(SUPPLIED DATA begins)

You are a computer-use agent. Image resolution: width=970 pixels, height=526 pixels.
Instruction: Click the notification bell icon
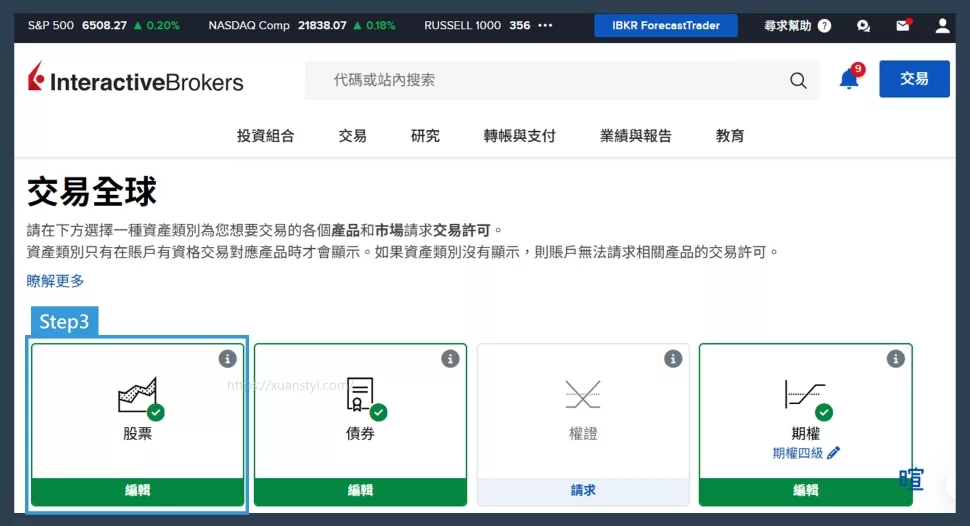849,80
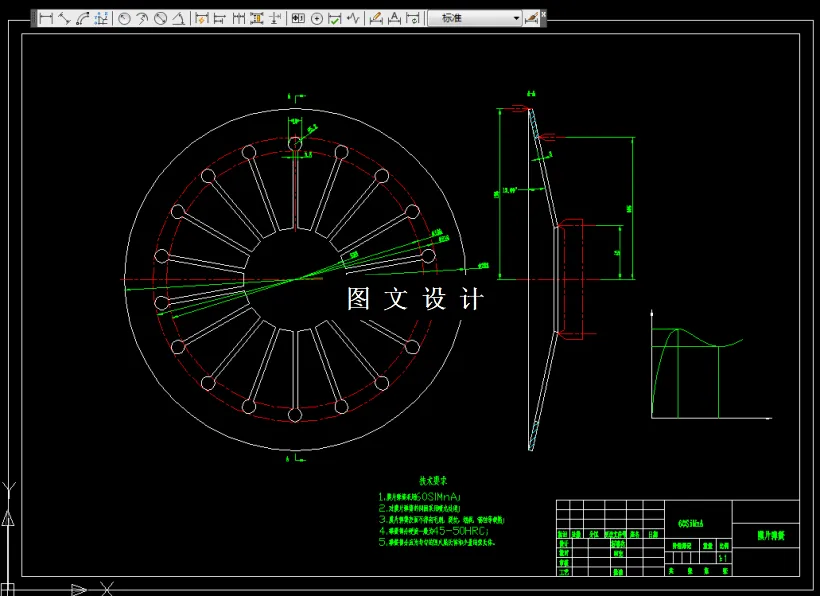The image size is (820, 596).
Task: Pick the Radius dimension tool
Action: (125, 18)
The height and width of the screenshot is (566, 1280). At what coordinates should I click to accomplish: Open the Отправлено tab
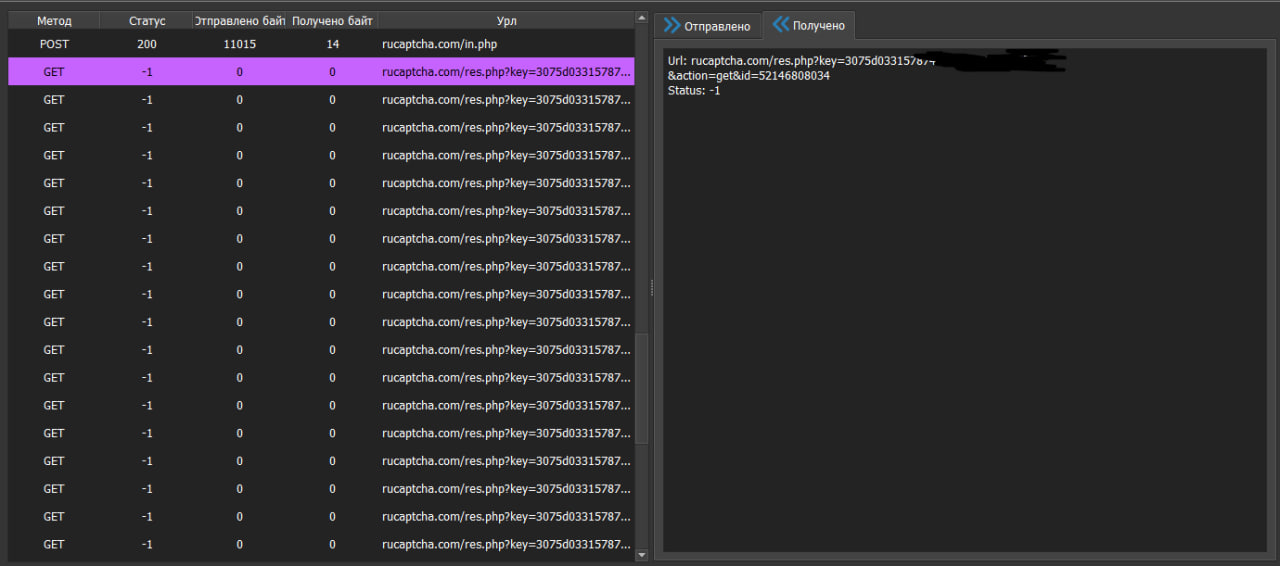pyautogui.click(x=716, y=26)

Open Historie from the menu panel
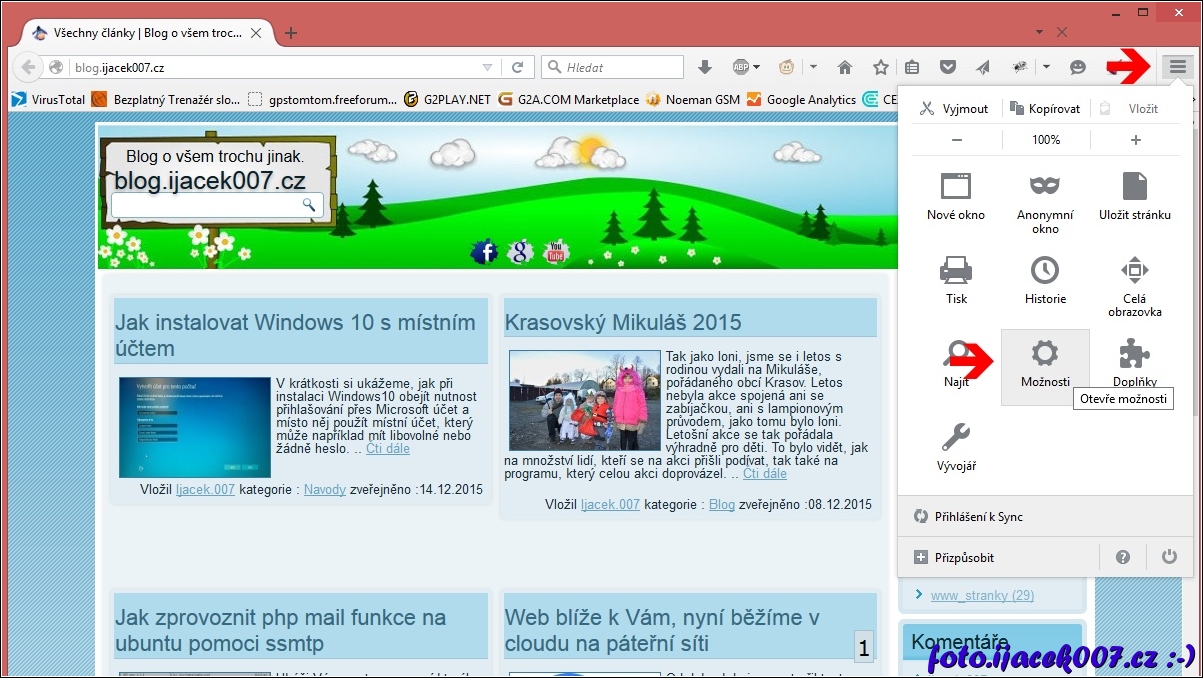[1045, 272]
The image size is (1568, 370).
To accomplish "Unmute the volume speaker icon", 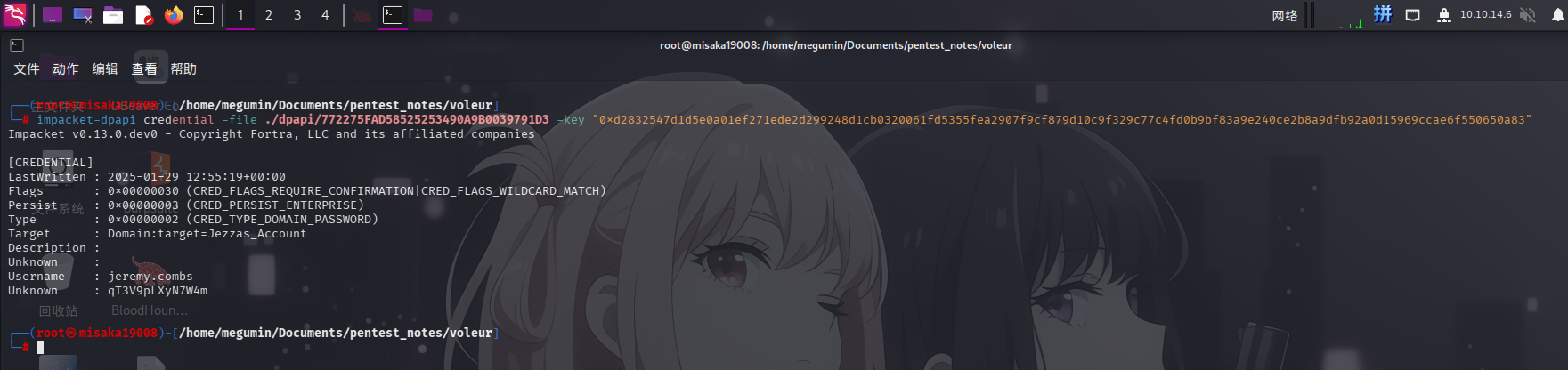I will coord(1528,15).
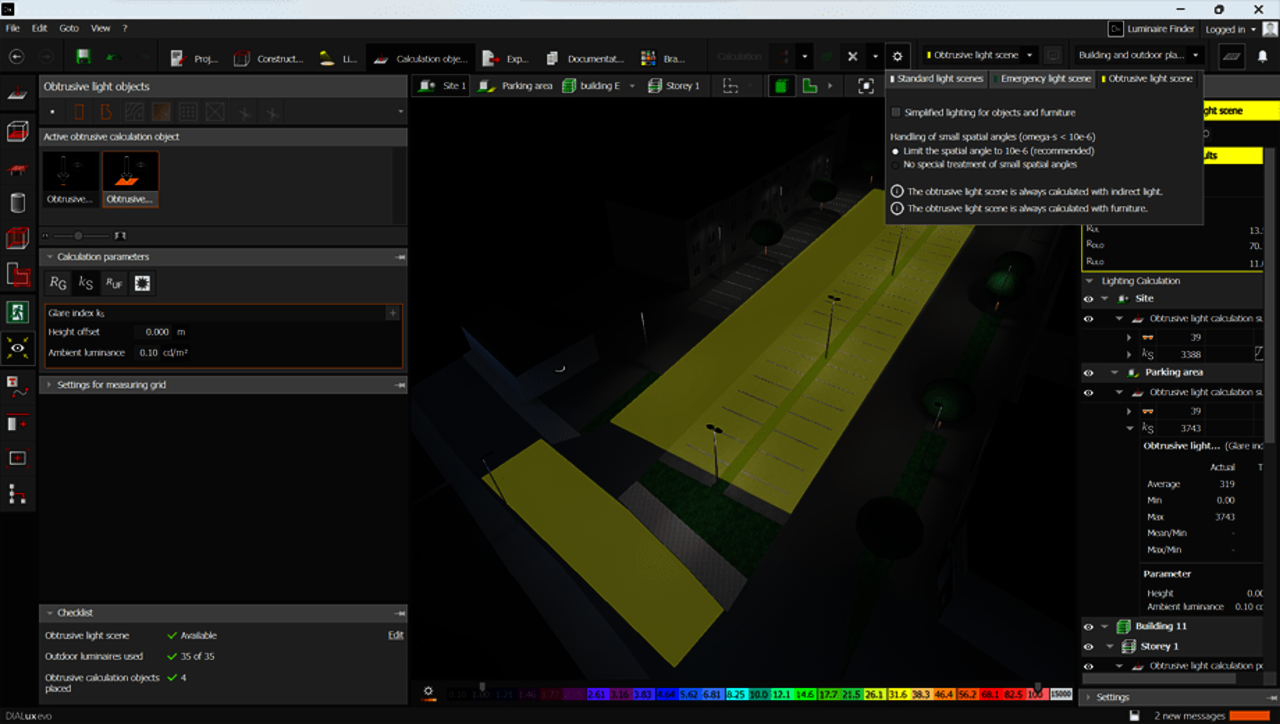Click the back navigation arrow icon

pyautogui.click(x=16, y=57)

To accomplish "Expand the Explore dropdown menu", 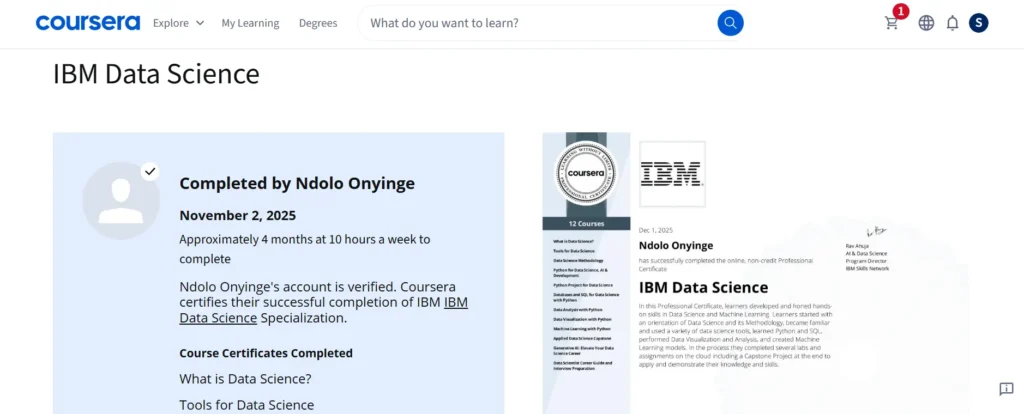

(SUPPLIED DATA ends)

PROBLEM STATEMENT: Using the listing above, reproduce word for word every line from the one containing "The height and" through the one containing "The image size is (1568, 370).". Pictures must be left out.

SOLVED PROBLEM:
The height and width of the screenshot is (566, 1280). At what coordinates should I click to accomplish: Open the Отправлено tab
pyautogui.click(x=716, y=26)

Open Historie from the menu panel
[1045, 272]
The image size is (1568, 370).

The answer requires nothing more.